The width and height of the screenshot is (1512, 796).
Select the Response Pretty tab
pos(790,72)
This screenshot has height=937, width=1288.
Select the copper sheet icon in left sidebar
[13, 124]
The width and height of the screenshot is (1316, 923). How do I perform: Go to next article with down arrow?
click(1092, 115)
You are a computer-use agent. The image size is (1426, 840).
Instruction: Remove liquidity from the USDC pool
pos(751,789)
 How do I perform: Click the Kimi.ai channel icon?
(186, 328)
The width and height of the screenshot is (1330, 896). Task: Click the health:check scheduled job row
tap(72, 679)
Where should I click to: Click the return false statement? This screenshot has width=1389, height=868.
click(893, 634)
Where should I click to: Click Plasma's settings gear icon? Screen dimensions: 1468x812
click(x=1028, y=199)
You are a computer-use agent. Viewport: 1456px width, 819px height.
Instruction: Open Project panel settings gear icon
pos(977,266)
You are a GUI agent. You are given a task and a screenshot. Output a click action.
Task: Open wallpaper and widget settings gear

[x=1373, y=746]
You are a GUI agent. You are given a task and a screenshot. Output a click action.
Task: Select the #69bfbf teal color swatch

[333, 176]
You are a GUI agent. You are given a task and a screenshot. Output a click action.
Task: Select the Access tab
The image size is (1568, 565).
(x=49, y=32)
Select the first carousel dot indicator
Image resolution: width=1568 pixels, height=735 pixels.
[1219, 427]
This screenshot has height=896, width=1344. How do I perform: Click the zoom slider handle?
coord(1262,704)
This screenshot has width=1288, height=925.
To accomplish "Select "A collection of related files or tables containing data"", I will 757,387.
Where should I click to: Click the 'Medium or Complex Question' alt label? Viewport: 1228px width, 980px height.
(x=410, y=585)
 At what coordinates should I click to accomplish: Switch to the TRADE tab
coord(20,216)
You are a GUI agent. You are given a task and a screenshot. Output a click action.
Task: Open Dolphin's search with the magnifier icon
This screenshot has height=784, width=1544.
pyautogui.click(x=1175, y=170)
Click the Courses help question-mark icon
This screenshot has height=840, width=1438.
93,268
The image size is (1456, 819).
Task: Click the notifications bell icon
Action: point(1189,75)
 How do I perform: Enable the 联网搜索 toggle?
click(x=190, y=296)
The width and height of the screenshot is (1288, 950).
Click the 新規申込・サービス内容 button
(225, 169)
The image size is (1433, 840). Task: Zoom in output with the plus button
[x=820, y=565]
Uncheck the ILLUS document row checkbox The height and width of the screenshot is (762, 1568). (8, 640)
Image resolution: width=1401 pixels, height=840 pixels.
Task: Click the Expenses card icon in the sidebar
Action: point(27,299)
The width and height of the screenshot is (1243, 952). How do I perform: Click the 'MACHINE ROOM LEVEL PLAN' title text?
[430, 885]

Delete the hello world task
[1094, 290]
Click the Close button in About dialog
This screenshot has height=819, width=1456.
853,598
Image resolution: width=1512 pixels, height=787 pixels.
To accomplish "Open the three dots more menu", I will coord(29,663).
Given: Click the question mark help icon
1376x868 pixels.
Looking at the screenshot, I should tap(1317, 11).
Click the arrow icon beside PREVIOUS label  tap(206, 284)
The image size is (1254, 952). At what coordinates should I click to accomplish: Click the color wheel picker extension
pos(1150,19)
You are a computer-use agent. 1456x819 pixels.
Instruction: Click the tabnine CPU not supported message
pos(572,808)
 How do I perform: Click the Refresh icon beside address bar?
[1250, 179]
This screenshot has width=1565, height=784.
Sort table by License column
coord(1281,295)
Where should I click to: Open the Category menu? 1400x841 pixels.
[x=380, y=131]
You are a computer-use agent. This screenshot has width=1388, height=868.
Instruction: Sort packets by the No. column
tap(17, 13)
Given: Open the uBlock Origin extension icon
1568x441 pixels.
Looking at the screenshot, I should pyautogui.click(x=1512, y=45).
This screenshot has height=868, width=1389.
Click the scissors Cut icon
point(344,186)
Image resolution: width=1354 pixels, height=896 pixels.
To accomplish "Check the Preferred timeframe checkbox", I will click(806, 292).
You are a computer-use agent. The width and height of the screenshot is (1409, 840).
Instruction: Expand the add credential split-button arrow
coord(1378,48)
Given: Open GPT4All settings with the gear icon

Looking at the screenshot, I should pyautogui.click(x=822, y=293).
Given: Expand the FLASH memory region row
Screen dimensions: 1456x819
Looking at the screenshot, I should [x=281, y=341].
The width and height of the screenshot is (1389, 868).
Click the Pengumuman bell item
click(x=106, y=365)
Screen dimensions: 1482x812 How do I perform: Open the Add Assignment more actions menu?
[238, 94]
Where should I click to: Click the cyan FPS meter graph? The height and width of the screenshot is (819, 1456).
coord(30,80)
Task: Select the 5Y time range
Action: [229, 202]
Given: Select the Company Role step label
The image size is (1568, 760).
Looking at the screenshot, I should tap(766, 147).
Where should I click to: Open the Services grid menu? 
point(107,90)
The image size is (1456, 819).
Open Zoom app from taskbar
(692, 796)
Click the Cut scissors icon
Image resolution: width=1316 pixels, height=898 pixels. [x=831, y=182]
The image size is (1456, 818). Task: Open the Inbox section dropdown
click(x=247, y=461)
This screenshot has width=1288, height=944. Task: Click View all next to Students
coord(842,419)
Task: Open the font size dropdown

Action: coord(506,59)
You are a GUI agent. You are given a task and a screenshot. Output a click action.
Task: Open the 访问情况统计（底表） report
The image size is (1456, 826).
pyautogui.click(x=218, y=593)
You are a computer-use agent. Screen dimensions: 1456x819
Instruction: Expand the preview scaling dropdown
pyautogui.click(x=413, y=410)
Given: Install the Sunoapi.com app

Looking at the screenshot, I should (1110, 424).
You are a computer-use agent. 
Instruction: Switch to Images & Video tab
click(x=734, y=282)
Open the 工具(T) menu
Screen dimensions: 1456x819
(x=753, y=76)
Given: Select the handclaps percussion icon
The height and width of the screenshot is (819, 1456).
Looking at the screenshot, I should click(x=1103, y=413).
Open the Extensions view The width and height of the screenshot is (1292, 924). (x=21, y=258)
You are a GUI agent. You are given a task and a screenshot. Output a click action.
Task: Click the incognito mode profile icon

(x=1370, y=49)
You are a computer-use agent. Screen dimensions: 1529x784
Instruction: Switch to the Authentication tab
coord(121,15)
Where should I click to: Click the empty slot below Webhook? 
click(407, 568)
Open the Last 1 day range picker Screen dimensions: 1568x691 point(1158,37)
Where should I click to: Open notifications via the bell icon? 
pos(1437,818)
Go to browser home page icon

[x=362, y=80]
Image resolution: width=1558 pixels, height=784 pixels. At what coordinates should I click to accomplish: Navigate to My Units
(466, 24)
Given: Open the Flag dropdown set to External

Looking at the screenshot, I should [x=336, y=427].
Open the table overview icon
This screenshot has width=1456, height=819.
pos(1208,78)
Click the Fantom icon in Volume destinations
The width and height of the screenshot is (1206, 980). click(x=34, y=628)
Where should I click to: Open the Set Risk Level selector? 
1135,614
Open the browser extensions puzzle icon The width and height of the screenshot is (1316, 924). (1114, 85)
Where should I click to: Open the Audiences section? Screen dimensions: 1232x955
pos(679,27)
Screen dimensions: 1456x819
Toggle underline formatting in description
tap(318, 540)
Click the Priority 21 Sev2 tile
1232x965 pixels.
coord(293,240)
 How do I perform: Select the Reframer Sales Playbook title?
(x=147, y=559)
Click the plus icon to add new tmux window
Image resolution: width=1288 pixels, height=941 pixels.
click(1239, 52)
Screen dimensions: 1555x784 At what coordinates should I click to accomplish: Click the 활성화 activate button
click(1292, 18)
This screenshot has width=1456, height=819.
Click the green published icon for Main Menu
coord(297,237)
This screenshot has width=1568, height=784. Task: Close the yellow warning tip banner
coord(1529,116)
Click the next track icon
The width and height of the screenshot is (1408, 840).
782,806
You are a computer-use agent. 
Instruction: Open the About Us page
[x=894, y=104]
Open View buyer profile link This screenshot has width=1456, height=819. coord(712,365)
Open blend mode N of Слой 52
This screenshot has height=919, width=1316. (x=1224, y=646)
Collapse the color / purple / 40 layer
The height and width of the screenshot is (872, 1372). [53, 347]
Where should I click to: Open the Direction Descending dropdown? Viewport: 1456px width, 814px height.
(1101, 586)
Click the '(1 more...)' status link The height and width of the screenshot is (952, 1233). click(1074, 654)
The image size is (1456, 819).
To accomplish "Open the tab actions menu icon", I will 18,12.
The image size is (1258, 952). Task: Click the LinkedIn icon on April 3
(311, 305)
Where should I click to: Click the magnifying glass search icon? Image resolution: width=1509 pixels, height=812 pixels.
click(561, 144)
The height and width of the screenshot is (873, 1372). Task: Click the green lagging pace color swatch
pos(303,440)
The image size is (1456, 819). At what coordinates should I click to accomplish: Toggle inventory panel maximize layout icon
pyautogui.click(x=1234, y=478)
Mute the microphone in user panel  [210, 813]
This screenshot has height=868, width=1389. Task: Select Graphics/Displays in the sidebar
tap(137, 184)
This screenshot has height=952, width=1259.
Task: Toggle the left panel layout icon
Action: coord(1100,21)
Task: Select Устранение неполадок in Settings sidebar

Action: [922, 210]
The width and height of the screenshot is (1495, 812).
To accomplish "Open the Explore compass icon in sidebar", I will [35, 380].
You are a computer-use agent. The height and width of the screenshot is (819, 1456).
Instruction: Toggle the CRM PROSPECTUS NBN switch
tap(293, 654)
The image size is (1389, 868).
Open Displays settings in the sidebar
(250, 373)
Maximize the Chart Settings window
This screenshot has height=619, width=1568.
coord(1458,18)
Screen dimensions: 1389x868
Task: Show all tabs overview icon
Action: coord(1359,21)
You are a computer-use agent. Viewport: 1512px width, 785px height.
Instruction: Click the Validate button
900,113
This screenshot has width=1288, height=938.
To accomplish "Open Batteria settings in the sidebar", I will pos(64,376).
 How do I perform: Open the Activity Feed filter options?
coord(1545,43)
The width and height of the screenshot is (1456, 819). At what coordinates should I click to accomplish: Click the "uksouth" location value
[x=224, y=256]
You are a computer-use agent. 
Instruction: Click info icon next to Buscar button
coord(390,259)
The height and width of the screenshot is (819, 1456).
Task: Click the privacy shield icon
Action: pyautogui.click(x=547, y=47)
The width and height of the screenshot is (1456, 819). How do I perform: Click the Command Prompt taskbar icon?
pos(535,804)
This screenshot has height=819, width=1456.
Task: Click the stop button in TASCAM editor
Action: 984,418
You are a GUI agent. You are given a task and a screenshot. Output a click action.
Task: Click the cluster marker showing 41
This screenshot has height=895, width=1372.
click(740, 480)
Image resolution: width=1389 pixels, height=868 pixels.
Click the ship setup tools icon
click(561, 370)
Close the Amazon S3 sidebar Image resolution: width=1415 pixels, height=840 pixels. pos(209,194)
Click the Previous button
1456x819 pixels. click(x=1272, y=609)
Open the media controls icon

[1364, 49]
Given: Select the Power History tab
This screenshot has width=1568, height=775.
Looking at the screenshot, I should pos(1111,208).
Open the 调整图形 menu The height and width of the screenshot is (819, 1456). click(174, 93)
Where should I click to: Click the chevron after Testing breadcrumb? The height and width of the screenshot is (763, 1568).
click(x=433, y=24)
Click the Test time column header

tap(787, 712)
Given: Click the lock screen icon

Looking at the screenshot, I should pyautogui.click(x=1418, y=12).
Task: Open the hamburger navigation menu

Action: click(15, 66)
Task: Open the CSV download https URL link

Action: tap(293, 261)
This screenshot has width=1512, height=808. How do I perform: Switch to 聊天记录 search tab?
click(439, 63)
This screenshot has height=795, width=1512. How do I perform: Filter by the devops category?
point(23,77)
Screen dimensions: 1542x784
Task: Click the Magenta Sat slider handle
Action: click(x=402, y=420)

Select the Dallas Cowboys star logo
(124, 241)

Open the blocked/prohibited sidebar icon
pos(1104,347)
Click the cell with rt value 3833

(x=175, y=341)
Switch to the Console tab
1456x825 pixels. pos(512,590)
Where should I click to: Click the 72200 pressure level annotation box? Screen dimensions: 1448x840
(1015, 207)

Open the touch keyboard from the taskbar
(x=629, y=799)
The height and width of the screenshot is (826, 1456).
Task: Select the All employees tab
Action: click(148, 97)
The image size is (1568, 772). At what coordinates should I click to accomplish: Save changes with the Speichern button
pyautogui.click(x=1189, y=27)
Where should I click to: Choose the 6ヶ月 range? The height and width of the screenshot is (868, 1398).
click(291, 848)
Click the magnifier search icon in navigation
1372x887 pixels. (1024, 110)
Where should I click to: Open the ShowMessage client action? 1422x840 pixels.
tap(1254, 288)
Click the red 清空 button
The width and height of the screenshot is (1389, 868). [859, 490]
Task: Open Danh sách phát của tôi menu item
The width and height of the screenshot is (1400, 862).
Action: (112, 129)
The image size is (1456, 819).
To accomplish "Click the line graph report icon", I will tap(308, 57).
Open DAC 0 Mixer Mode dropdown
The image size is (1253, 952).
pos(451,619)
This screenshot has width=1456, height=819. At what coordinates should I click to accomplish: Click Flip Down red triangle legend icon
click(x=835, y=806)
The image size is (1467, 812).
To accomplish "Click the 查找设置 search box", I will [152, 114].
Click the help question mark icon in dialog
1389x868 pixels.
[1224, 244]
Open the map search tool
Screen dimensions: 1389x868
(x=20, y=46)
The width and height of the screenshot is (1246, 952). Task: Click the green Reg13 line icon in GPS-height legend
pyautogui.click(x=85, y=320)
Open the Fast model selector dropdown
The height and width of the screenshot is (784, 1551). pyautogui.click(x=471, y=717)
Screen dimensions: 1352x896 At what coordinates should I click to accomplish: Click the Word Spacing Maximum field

▶ WHAT THE TASK REQUIRES
Restate word for word the lines of the data above, starting at the line containing "Task: Open wallpaper and widget settings gear" and ending at the line containing "Task: Open Dolphin's", both included, and nothing more.

▶ SOLUTION FOR THIS TASK
Task: Open wallpaper and widget settings gear

[x=1373, y=746]
You are a GUI agent. You are given a task and a screenshot. Output a click action.
Task: Select the #69bfbf teal color swatch

[333, 176]
You are a GUI agent. You are given a task and a screenshot. Output a click action.
Task: Select the Access tab
The image size is (1568, 565).
(x=49, y=32)
Select the first carousel dot indicator
Image resolution: width=1568 pixels, height=735 pixels.
[1219, 427]
This screenshot has height=896, width=1344. How do I perform: Click the zoom slider handle?
coord(1262,704)
This screenshot has width=1288, height=925.
To accomplish "Select "A collection of related files or tables containing data"", I will 757,387.
Where should I click to: Click the 'Medium or Complex Question' alt label? Viewport: 1228px width, 980px height.
(x=410, y=585)
 At what coordinates should I click to accomplish: Switch to the TRADE tab
coord(20,216)
You are a GUI agent. You are given a task and a screenshot. Output a click action.
Task: Open Dolphin's search with the magnifier icon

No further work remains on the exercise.